The Book of Luke (Jenny O'Connell)

Rating: [rate 2.0]

The Book of Luke (Jenny O'Connell)Emily Abbott has always been considered the Girl Most Likely to Be Nice — but lately being nice hasn’t done her any good. Her parents have decided to move the family from Chicago back to their hometown of Boston in the middle of Emily’s senior year. Only Emily’s first real boyfriend, Sean, is in Chicago, and so is her shot at class valedictorian and early admission to the Ivy League. What’s a nice girl to do?

Then Sean dumps Emily on moving day and her father announces he’s staying behind in Chicago “to tie up loose ends,” and Emily decides that what a nice girl needs to do is to stop being nice.

She reconnects with her best friends in Boston, Josie and Lucy, only to discover that they too have been on the receiving end of some glaring Guy Don’ts. So when the girls have to come up with something to put in the senior class time capsule, they know exactly what to do. They’ll create a not-so-nice reference guide for future generations of guys — an instruction book that teaches them the right way to treat girls.

But when her friends draft Emily to test out their tips on Luke Preston — the hottest, most popular guy in school, who just broke up with Josie by email — Emily soon finds that Luke is the trickiest of test subjects . . . and that even a nice girl like Emily has a few things to learn about love.

(Spoilers in the review)

I was curious about this book because Amazon recommended it to me while I was checking out Sarah Dessen books on the website. I’ve been on the lookout for YA fiction for a while now and this seemed quite interesting so I picked it up.

The premise is quite interesting: Super nice girl Emily’s life is torn apart when she learns that she has to move back to Boston in the middle of her senior year in Chicago. She’s “super nice” because she’s supposed to be, being the daughter of the etiquette queen. When things go all wrong for her, she decides she’s done being nice.

Emily and her friends take the hottest guy in school, Luke, who is also a jerk who broke up with Emily’s friend Josie through email, as their guinea pig for their school time capsule contribution, which is a list of do’s and don’ts for guys. After that, things went downhill: obviously Emily would fall for Luke as she tests their theories on him, and he would find out about all of it. I’m surprised I managed to read it all until the end, which frankly, was getting a lot boring.

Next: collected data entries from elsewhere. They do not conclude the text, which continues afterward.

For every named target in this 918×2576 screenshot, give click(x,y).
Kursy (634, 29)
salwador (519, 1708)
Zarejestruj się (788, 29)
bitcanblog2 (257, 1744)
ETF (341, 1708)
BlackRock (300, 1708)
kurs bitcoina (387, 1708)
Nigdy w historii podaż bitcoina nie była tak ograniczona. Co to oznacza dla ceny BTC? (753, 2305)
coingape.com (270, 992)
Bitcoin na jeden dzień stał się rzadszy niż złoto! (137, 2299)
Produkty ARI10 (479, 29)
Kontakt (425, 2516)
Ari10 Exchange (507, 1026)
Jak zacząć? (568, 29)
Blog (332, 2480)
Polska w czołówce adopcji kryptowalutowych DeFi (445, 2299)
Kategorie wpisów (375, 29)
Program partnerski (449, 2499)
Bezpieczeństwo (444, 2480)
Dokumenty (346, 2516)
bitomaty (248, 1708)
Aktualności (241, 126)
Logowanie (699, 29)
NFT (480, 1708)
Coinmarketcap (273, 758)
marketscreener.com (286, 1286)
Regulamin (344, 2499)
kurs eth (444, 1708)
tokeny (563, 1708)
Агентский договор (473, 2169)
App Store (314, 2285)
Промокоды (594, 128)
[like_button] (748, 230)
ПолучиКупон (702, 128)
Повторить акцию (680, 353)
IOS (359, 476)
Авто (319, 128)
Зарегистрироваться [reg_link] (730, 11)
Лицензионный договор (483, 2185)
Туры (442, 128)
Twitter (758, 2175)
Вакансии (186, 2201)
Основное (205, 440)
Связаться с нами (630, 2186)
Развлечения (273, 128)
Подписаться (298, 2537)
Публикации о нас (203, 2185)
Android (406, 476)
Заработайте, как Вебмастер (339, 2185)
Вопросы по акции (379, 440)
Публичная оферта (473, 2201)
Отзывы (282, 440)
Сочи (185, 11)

The Emily character was interesting at first, but somewhere along the way she became flat and uninteresting. She decided not to be nice because being nice didn’t make things work out for her, yes, but I kind of expected her to be more mature and all, being an intelligent high school senior running for valedictorian and wanting to go into Brown. Somehow being un-nice wasn’t for “revenge” on her family isn’t that believable. Luke was a bit more interesting than she is, because he had this weird vibe all throughout the book. Josie and Lucy were the stereotype friends, and honestly, there were too little interesting characters in the background. Oh, and the sex in the story didn’t really help the plot, except to probably make things worse for Emily and Josie in the end.

It would have been in an interesting book, but it fell short on the character and plot development factor. I’d have to agree with what one reviewer said, though. Despite the characters being slightly flat, the scenes between Luke and Emily were well-written. I just kind of wish there was something more about their characters.